The Daily Express devoted six pages to the referendum. It welcomed the Johnson-Gove plan, “We must end open-door immigration”, but gave more space to concerns about migrants arriving on Britain’s coast after crossing the Channel.

It also carried a piece by Iain Duncan Smith in which he was openly critical of David Cameron: “We were promised by the PM that we would limit freedom of movement and get back control of our borders, well we now know he failed. Our borders are wide open.”

The Times gave page 1 billing to Johnson and Gove, but chose to attack the Labour party for running a poor campaign on behalf of Remain.

The Telegraph’s splash headline said: “Boris: Learn English if you want to move to UK”, and the article included a reference to the ICM poll results.

Its leading article was interesting. Why, it asked, are Albanians so keen to reach Britain from France?
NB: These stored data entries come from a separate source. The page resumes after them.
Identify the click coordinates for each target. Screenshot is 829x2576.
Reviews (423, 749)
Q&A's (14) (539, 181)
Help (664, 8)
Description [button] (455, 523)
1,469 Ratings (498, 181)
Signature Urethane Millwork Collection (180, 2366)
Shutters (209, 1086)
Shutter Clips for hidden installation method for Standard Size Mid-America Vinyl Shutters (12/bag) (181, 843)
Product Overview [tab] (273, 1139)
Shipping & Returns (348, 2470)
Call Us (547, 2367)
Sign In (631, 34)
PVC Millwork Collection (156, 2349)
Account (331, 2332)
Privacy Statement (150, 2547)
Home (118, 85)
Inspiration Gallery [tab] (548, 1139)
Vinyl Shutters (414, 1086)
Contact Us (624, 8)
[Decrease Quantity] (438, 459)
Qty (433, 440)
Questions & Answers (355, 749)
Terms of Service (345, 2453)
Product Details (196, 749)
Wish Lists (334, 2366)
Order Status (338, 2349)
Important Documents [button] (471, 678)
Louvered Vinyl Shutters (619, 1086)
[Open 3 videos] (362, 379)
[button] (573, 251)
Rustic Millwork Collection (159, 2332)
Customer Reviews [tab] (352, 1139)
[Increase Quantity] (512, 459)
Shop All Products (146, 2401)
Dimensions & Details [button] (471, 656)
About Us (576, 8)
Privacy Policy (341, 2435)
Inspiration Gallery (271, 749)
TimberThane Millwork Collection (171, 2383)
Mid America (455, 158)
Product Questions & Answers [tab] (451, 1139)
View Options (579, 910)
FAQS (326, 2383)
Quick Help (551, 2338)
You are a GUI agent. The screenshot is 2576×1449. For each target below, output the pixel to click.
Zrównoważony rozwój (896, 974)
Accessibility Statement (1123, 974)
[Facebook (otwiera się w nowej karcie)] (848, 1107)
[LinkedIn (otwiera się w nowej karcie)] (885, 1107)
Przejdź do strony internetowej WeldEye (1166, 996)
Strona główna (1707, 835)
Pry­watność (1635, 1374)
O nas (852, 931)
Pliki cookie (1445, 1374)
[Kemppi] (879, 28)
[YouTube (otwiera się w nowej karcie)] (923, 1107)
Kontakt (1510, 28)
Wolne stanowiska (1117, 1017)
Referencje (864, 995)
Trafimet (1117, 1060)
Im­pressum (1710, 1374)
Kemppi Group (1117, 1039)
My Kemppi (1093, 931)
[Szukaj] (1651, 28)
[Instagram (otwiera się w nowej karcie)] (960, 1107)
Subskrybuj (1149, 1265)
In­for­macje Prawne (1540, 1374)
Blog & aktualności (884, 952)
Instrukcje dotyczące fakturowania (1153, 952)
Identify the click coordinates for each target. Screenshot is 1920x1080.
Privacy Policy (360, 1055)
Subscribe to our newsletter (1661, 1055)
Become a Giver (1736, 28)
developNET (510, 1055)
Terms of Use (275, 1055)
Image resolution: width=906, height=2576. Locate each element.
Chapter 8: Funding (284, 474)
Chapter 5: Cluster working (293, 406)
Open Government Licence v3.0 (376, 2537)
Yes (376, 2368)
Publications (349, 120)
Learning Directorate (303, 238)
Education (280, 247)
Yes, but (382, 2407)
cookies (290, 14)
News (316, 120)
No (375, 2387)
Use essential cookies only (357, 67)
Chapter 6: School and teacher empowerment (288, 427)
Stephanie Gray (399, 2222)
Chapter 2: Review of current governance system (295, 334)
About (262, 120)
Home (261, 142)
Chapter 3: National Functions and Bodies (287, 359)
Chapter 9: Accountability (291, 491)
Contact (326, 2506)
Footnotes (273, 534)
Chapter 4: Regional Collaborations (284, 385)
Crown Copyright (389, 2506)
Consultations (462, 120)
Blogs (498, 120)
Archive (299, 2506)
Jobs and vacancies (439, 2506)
Its answer: “France does not offer the opportunities that the UK does.”

It is a miserable, moribund dysfunctional basket case, with strikes due to “repressive labour laws” and a “top-down approach to wealth creation [which] stifles innovation.”

The Telegraph also ran an op-ed article by Brexiteer Steve Hilton in which he took the opportunity to attack Andy Coulson, a newly-minted Remainer. “He used to hate the EU,” wrote Hilton, but he has now become “some kind of airy-fairy internationalist.”

And the Daily Mirror. It kept its head down, a policy it has pursued after discovering a considerable strain of Euroscepticism among its readers. So it said nothing about migration or the polls.

But it did run an eminently sensible piece by TUC general secretary Frances O’Grady about the benefits enjoyed by workers due to EU membership. Whether Mirror readers, or anyone else, cares is another matter.